正三角形が与えられた直線の上を滑らずに回転した場合、指定された点が動いた長さを求める問題であるが、正三角形がどのような動きをするかをしっかりイメージすること。
(2)辺の中点が移動した距離を求める問題<9分>。
指定された点Mの動きを確実に捉えること。回転するときの点の移動の仕方をイメージしながら、求める長さを計算すること。
【大問5】空間図形(正八面体)に関する空間図形の問題
- 時間配分:
方針を正確かつ迅速に立てないと時間切れになってしまう。
(1)作図の問題<2分>。
正三角形の中心を求める問題であり、作図の問題である。正三角形の中心とは、正三角形の五心のうちのどれに該当するのかを考えること。内心・外心・重心は、正三角形であるのですべて一致。
(2)正八面体に関する応用問題である<4分>。
①辺の長さと立体の体積を求める問題である。正八面体の各面の中心を頂点とする立体に着目して体積を求める<4分>。

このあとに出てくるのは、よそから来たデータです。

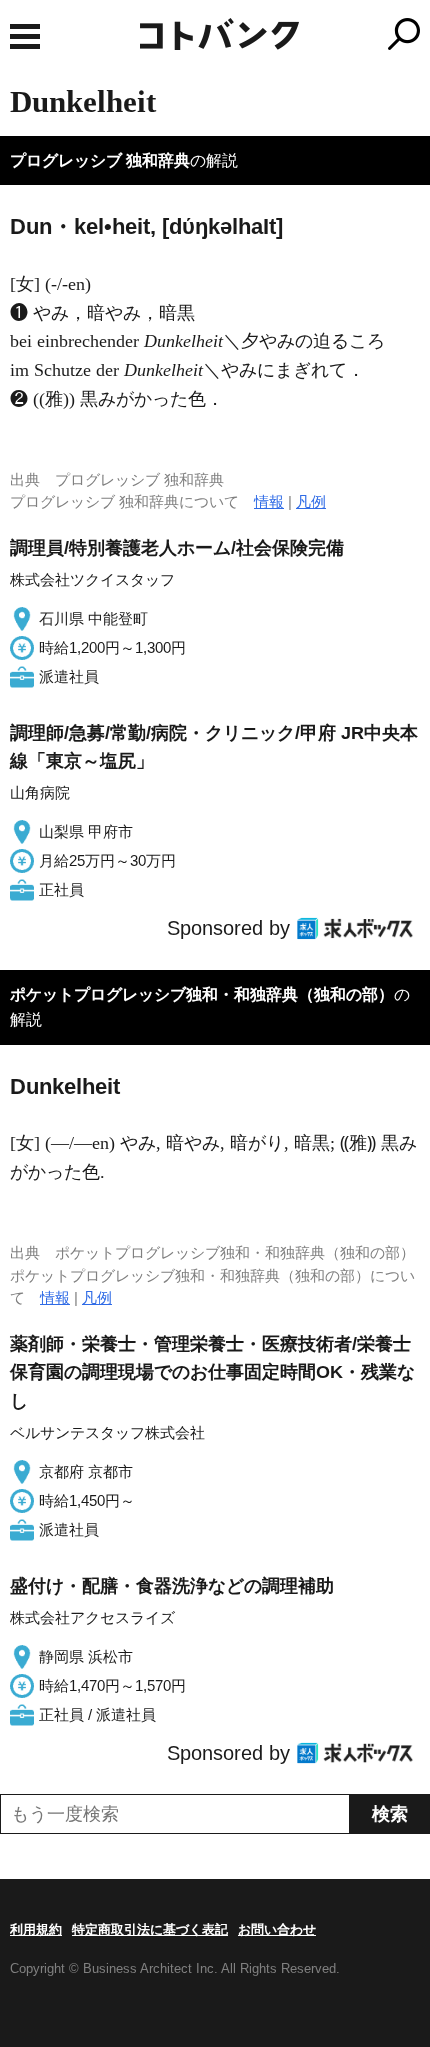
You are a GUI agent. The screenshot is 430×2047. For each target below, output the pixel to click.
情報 (269, 501)
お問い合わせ (277, 1929)
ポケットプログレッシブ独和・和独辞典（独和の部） (202, 994)
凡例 (311, 501)
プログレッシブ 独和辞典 (100, 160)
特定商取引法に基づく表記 (150, 1929)
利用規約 (36, 1929)
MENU (25, 36)
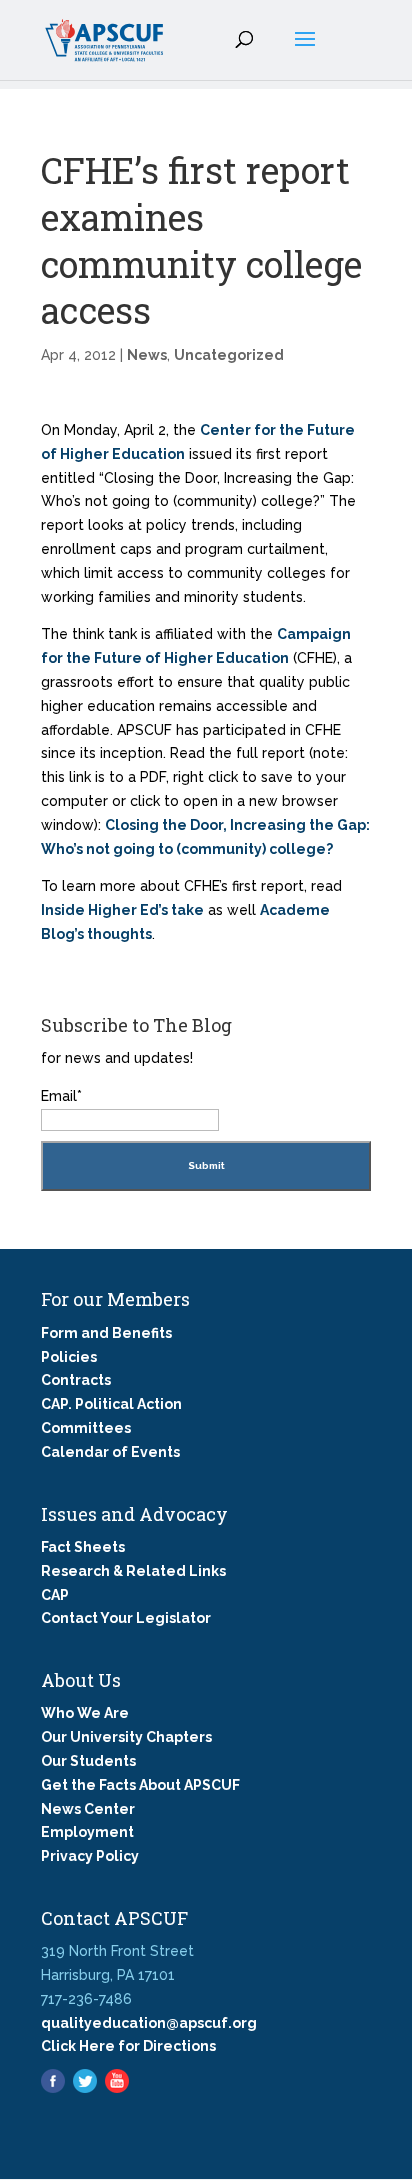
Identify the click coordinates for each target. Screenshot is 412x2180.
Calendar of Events (110, 1452)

②四面体ABCDはどの立体からどの立体をひいた立体であるかを考えること。その発想が確実に理解できれば、正解への道のりはそれほど難しくはない。
攻略のポイント
全く歯が立たない問題だけという訳ではない。つまり、難問・奇問の類は出題されない。基本的事項を応用問題にどのように適用するかがポイント。その際に、求められる力は「計算力」と「着眼力」である。
計算力は全ての問題で求められる力。着眼力とは、問題を解くうえでの見通し、方針の立て方である。問題を見た瞬間に、正解を導くための道筋が見えなければならない。この方針の立て方を見誤ることに起因する時間のロスは、本番入試では修復不能になる。その着眼点を養うためには、「良問を大量に解く」ということに尽きる。